If anything, the incident has strengthened Walberg's resolve as a pro-life legislator, and someone who believes in adhering to the nation's rule of law, he said.

"[Tuesday's incident] certainly makes us take consideration that there could be threats, and they could continue. They could continue for all entities that stand for life," Walberg told Newsmax Thursday on "American Agenda." "But it doesn't change my position, and it won't force me into the background."

"Maybe [I'll have an even] stronger stance of encouraging people that life is sacred, life is important," Walberg told Newsmax hosts Bob Sellers and Katrina Szish.

"We want to defend life; and if the Supreme Court makes a decision [on abortion] — which will probably be very soon — however that comes down, the law ought to be followed. In this case, the law is being followed almost in a domestic terrorist way," said Walberg.

Regarding Jane's Revenge — the alleged vandals from Tuesday's incident — Walberg estimates that group has been linked to hundreds of violence/intimidation incidents throughout America, primarily covering crisis pregnancy centers and right-to-life offices.

Walberg also believes the recent assassination threat against Supreme Court Justice Brett Kavanaugh had ties to Jane's Revenge.

The Jane's Revenge name stems from "Jane Roe," whose John Doe alias was part of the landmark Roe v. Wade case decided by the Supreme Court, which legalized abortion in the United States. 

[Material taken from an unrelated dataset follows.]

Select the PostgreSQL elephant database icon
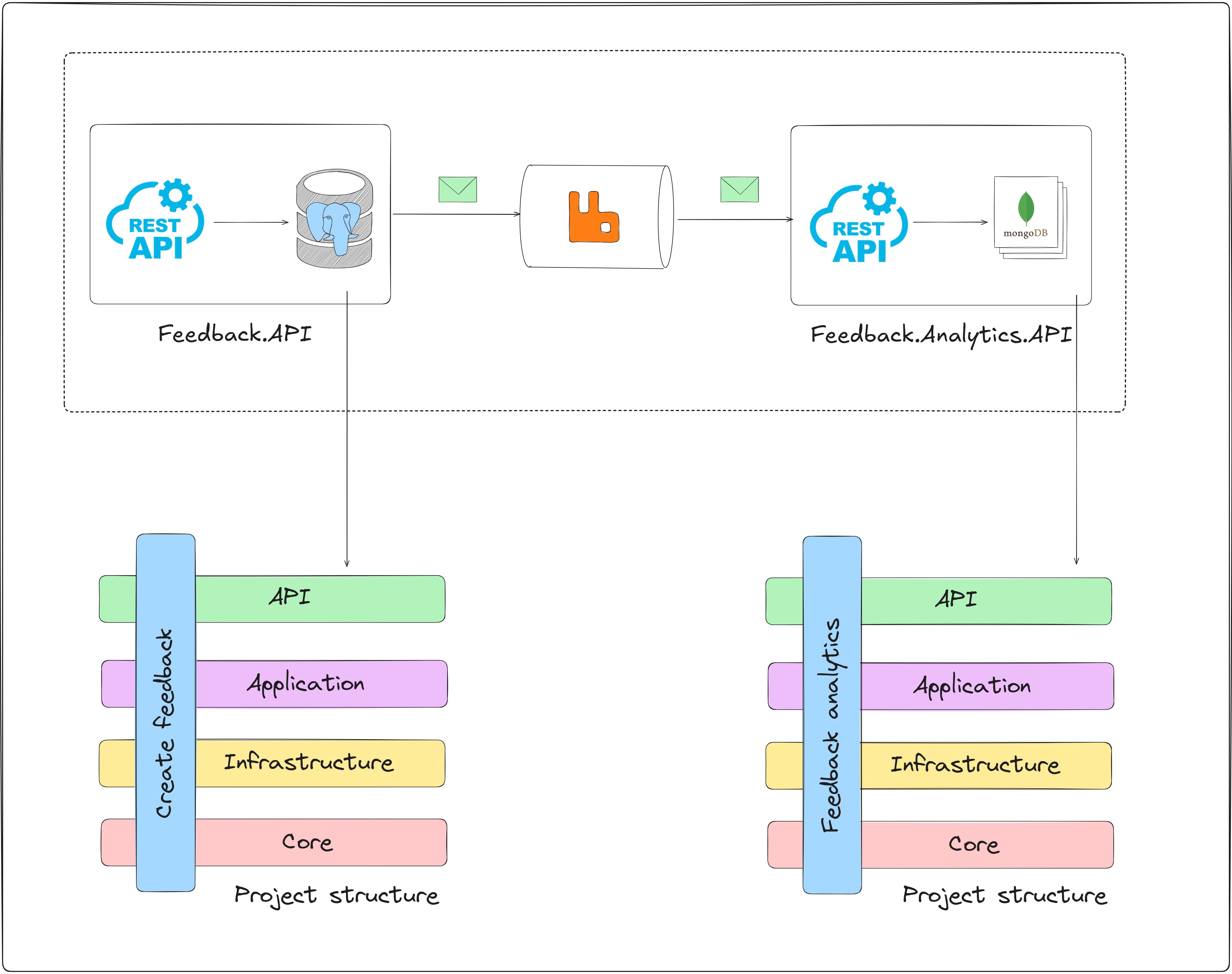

From a Newsmax story on June 15, Jane Revenge's had apparently declared it to be "open season" on pro-life organizations and facilities. 

"The first effect [Tuesday's incident] had was a real sadness that it has come to this, in a country where we should at least be able to debate the issues. Even [demonstrations] have come to violence and destruction," said Walberg, who doesn't like how chaotic forces can openly challenge a "person's stand for life, the privacy and sanctity of life," without fear of legal reprisal.

Walberg said he has already asked President Joe Biden and Attorney General Merrick Garland to stand up against politically charged violence.

"We have to see an end to this [violence], and I've called for [President Biden] to take a stand personally, to come out strongly" against political violence, he said.

"America shouldn't be doing this. We're bigger than this."